■ Things to do:
A - Answer these questions from the blog excerpt, each on its own line:
(i) According to the writer, what does God hate?
(ii) How old is the writer's nephew Beau?
(iii) What test is Beau preparing for, and on what day will he take it?
B - Please say whether each statement agrees with the blog excerpt, answering yes or no and quoting the words that decide it:
(i) Beau has brothers or sisters.
(ii) The writer describes following hard after God as easy.
(iii) The writer expects Beau to do well on the test.
C - Summarize the blog excerpt in two sentences.

■ Supplied passage:

Per God, He hates idolatry. Ergo, I guess it does matter what I think.

To be a true worshiper of the Living God, I need to truly know Him. But, how do I get from where I am to where I need to be? The beauty of the answer is in its simplicity: Read and meditate on God's Word to me (us) where He reveals Himself. Rely on the Holy Spirit to open our eyes to its (the Word) truth. And, spend time with Him by being an active listener.

My job is to follow hard after God and to believe about Him what He reveals to me through scripture and our time together. See, it's simple. Easy? Not so much. But it is worth the effort.

So, join me on this journey of worship of the ONE TRUE GOD.

Thursday, February 24, 2011

My nephew is KILLING me...


"I believe the children are our future, teach them well and let them lead the way..." 

I do not believe Whitney Houston ever met my 10 yearold nephew, Beau.  She might have never written this great ballad from the 80s had she known Beau.  Goodness, he is a handful.  He is smarter than the average bear which makes him dangerous.  He is successful at pretty much everything he does which does not help his attitude.  He is an only child, so he thinks the world revolves around him.  And, to top it off he has great communication skills.  So, you get to listen to how smart he is, how successful he is and how the world revolves around him.  I am so glad he knows more than everyone else or he could be in trouble.

Well, he's not that bad, I guess.  :)

He's just so stinking funny and cute; it is hard to get too upset with him.  Ah, but, I did tonight.  I had the distinct pleasure of trying to work with him to improve his writing skills as he prepares to take the Florida Writes test on Tuesday.  Every bit of instruction or helpful hint I had for him was met with some explanation of how he already knew that or how I was wrong.  If I can get him to write the way he argues and supports his arguments when he is flappin' those lips he will kill the test (if I do not kill him first - jk).  I know he will do fine.

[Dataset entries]
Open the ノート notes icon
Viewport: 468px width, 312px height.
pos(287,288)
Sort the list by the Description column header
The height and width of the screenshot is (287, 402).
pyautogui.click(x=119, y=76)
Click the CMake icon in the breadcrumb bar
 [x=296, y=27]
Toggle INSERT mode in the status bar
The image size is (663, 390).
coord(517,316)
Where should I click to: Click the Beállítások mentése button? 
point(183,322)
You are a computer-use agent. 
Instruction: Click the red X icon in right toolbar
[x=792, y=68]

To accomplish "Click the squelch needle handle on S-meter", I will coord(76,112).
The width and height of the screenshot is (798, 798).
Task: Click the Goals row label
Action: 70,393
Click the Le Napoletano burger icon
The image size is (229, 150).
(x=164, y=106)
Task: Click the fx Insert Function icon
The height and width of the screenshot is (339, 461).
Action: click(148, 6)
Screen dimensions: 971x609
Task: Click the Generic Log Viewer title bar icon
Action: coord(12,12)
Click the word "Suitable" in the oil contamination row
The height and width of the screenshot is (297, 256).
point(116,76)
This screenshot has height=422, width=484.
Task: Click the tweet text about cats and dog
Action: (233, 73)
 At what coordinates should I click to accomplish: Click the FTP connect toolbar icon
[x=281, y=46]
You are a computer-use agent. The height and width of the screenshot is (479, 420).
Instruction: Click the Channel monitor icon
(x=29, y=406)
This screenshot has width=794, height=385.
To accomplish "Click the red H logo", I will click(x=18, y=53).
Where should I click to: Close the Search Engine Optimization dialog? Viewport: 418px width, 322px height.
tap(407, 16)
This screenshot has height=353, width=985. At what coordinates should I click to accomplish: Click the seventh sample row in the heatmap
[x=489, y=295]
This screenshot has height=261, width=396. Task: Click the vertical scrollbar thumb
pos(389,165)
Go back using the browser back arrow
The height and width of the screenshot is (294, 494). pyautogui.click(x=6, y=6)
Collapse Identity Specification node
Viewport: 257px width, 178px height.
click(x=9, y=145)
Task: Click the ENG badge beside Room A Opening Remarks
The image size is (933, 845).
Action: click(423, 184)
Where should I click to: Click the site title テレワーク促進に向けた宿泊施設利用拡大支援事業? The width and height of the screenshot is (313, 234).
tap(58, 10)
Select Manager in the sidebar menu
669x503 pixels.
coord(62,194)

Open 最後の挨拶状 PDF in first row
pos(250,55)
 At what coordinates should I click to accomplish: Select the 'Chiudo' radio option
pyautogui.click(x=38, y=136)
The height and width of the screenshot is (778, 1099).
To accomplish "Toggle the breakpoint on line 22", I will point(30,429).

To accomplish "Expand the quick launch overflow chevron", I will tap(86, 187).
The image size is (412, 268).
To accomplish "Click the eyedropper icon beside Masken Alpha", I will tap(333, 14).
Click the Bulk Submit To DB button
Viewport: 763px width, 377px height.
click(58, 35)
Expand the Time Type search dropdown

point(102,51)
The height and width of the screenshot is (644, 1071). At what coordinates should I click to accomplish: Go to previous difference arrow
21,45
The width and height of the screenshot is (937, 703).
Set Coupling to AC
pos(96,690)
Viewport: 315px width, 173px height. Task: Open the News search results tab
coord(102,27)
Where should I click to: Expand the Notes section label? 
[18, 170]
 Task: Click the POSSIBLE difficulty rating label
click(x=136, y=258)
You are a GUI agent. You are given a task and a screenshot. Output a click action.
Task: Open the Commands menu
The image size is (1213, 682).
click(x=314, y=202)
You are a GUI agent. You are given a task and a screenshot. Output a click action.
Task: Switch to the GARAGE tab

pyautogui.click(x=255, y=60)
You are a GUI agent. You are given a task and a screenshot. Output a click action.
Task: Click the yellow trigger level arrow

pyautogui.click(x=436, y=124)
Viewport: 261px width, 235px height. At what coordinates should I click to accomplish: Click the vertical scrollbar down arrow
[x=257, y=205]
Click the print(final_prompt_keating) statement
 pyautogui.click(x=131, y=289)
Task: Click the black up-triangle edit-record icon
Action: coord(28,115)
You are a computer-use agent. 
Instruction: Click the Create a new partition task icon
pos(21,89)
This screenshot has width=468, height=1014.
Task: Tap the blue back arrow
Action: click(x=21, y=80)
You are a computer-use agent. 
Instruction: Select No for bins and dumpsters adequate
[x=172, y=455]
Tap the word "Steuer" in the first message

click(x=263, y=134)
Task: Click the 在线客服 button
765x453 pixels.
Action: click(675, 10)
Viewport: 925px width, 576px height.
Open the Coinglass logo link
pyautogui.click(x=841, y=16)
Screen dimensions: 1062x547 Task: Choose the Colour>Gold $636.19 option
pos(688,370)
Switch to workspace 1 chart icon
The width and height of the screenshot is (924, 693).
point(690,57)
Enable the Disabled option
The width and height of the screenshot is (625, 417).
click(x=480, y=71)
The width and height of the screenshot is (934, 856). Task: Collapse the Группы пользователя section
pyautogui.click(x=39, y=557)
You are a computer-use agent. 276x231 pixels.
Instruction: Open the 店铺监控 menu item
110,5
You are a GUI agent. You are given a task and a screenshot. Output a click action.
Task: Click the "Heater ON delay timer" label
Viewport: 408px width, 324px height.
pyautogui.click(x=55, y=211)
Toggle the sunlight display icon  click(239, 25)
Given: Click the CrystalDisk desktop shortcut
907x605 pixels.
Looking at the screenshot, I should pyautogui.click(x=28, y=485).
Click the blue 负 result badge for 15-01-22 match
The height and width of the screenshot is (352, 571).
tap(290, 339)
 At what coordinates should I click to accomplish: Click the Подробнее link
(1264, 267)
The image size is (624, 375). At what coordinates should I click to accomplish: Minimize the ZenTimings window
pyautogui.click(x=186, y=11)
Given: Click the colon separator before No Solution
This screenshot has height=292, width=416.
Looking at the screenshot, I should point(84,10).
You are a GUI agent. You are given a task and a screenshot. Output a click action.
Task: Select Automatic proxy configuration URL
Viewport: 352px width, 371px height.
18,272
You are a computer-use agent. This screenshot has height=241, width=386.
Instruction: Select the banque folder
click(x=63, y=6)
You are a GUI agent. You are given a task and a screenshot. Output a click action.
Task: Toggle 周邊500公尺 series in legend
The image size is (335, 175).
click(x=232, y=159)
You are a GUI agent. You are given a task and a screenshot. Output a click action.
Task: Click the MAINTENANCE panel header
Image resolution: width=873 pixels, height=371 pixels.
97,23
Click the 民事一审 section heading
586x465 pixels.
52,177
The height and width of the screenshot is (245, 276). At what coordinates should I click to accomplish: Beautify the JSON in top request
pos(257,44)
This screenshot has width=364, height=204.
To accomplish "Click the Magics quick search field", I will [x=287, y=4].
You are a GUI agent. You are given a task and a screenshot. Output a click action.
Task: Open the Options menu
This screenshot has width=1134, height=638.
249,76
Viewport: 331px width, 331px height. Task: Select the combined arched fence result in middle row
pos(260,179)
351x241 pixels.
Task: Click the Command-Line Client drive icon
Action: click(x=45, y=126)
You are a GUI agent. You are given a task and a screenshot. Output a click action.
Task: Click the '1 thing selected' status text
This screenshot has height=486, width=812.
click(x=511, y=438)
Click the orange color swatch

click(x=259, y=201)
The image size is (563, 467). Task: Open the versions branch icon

■ Exercise results:
A -
(i) Idolatry.
(ii) 10 years old.
(iii) The Florida Writes test, on Tuesday.

B -
(i) No: "He is an only child, so he thinks the world revolves around him."
(ii) No: "See, it's simple. Easy? Not so much."
(iii) Yes: "I know he will do fine."

C - The writer says that to truly know God one must read and meditate on scripture, rely on the Holy Spirit, and spend time listening to Him, and invites readers on a journey of worship. In an entry dated Thursday, February 24, 2011, the writer describes a trying evening helping a smart, argumentative 10-year-old nephew, Beau, prepare for the Florida Writes test, yet says he will do fine.